Affaticamento, difficoltà respiratorie, deterioramento cognitivo, debolezza muscolare e dolori articolari. Quando questi sintomi, dopo un contagio, continuano a perdurare nel tempo allora si può parlare di Long Covid.
Un team di ricerca guidata da Onur Boyman, immunologo dell’Università e dell’Ospedale universitario di Zurigo, ha ora analizzato la storia della malattia di 175 soggetti risultati positivi nella prima ondata. Altri 40, senza contatti rilevabili con il SARS-CoV-2, sono invece serviti come gruppo di controllo.
E il team di immunologi avrebbe scoperto i segnali nel sangue che potrebbero predire lo sviluppo della malattia. Delle vere e proprie firme nel sistema immunitario.

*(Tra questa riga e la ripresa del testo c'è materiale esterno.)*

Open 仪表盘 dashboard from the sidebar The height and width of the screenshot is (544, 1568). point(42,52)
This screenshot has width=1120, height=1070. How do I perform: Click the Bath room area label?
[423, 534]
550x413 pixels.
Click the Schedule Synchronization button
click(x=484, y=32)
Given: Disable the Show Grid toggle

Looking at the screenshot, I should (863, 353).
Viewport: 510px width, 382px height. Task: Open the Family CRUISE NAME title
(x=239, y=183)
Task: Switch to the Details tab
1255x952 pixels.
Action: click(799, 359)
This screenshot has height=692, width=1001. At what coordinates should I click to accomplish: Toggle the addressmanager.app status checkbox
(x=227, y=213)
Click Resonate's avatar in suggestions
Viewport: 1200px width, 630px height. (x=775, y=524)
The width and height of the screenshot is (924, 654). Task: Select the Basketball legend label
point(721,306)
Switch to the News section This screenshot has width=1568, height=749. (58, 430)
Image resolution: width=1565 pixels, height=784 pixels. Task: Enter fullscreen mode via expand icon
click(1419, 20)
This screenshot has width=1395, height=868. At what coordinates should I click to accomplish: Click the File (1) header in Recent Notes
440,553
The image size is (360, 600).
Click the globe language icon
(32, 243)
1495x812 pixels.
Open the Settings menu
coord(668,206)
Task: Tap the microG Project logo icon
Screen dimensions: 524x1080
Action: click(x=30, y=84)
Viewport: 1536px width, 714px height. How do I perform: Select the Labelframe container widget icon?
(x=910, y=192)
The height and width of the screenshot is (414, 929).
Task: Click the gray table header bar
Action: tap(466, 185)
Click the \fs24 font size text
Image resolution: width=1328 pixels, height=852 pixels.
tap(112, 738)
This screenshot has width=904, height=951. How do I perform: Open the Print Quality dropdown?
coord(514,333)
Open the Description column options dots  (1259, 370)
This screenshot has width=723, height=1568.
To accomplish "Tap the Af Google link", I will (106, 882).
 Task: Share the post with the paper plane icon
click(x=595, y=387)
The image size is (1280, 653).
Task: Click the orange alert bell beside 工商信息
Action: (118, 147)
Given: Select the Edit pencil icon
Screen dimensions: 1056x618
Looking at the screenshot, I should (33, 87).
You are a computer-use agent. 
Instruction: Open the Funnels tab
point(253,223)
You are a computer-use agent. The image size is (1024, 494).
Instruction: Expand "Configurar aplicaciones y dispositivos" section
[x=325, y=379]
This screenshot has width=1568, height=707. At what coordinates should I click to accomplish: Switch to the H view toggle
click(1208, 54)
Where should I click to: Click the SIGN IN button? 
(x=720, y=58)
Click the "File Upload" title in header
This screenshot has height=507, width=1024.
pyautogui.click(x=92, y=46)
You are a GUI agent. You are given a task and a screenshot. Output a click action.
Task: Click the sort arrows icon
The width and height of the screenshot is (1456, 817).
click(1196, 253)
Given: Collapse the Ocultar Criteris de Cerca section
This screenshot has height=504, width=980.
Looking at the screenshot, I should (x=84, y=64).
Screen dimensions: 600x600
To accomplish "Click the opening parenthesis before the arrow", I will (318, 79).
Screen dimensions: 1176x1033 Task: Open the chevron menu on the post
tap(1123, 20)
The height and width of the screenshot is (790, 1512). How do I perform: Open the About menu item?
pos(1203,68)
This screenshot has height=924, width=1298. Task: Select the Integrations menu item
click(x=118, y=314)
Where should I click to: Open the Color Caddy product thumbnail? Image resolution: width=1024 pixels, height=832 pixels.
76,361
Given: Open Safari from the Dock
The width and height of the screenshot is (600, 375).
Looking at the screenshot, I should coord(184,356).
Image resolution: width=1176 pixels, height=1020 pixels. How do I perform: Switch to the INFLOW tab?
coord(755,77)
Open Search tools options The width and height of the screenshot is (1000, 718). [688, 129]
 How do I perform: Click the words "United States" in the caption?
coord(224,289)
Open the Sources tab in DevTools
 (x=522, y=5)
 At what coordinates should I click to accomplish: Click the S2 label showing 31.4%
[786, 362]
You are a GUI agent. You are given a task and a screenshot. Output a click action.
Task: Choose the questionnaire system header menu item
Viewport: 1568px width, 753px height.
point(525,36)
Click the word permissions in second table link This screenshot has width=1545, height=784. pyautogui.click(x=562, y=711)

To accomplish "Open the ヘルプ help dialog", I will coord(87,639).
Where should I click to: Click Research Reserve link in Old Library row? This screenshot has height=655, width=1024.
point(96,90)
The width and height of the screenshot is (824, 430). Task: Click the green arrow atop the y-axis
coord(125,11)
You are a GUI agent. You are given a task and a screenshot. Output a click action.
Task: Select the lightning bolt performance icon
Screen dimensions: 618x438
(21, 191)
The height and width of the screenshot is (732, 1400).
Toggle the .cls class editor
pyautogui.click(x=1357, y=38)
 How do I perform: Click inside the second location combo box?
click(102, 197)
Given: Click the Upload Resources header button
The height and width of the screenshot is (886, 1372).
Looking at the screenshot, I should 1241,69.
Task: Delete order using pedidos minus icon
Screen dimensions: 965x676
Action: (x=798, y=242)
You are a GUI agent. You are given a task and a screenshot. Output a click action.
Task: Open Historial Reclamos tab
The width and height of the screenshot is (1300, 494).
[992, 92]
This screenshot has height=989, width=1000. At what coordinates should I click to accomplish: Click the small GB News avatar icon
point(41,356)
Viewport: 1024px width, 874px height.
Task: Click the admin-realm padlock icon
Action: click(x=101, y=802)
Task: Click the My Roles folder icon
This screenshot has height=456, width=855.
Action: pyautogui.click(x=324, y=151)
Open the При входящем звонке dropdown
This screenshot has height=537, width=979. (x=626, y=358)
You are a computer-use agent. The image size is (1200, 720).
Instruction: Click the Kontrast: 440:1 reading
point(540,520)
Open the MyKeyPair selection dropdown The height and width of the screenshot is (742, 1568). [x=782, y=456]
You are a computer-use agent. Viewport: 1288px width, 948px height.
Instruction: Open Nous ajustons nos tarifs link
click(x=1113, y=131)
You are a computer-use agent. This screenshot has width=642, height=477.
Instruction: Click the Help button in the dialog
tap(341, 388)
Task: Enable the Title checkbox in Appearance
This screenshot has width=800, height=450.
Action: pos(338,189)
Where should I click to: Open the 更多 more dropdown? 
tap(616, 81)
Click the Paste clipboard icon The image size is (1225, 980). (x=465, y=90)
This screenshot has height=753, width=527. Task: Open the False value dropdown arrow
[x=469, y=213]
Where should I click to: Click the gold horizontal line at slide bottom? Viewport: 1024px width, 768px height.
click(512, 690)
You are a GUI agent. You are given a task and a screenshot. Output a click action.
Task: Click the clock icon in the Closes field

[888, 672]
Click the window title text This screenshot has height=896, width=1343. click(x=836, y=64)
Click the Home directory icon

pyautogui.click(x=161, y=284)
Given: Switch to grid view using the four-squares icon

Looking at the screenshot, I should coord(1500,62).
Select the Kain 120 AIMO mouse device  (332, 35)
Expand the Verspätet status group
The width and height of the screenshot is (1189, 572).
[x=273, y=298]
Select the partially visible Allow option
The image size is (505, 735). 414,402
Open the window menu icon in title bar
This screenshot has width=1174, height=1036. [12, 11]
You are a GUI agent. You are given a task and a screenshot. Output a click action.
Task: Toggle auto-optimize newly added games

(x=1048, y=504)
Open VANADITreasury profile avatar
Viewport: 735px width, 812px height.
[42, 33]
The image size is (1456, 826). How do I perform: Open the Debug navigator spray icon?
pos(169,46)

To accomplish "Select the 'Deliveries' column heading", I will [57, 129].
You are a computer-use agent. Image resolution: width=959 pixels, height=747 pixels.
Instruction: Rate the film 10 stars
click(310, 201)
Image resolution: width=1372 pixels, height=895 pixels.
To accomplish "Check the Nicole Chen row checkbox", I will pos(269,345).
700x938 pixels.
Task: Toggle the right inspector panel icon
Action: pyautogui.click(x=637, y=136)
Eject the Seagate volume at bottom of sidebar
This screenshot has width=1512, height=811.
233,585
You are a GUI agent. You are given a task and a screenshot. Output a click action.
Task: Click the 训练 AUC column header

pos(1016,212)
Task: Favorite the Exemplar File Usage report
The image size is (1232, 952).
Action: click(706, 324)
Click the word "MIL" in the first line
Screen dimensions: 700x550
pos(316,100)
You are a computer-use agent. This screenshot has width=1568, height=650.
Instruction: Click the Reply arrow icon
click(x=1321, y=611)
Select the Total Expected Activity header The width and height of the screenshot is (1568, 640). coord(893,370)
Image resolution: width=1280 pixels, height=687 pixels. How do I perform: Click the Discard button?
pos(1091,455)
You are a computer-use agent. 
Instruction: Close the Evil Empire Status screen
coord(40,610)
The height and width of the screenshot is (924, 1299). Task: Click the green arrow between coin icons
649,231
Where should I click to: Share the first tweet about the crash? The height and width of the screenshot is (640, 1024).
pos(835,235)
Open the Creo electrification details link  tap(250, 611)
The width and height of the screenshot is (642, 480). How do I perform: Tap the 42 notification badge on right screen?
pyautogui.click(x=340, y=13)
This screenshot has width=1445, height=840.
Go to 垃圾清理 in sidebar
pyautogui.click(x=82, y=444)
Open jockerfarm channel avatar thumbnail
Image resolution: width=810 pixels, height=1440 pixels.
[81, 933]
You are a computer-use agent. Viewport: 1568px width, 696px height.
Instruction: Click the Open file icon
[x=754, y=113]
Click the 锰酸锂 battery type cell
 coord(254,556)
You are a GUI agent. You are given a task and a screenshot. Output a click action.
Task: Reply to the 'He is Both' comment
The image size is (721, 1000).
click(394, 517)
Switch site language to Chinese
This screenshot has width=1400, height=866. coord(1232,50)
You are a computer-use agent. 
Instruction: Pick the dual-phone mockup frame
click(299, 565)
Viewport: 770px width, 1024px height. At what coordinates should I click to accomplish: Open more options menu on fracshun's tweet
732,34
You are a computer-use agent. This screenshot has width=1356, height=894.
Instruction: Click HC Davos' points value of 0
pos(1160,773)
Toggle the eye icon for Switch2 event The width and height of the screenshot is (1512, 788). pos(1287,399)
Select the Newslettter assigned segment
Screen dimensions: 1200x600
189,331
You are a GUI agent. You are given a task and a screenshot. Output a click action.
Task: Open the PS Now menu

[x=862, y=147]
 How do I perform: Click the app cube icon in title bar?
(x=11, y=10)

Il ruolo delle immunoglobuline M
Secondo lo studio gli anticorpi rilevanti per il Long Covid sono le immunoglobuline M che, dicono gli scienziati, “giocano un ruolo importante soprattutto all’inizio dell’infezione. I soggetti colpiti da questa patologia hanno anche concentrazioni più basse di immunoglobuline G3, fondamentali per combattere il virus”.
Le parole del professor Onur Boyman
“Non si tratta di una difesa specifica contro il coronavirus, ma piuttosto di anticorpi diretti contro una vasta gamma di patogeni – ha affermato Boyman all’agenzia Keystone-ATS -.I livelli delle diverse classi mostrano come il corpo affronti in generale le infezioni. I risultati suggeriscono dunque che una delle cause del Long Covid potrebbe essere una risposta immunitaria dell’organismo mal indirizzata”
“Questo – spiega – apre la porta a trattamenti mirati, come la somministrazione di alcune immunoglobuline» o di farmaci specifici”.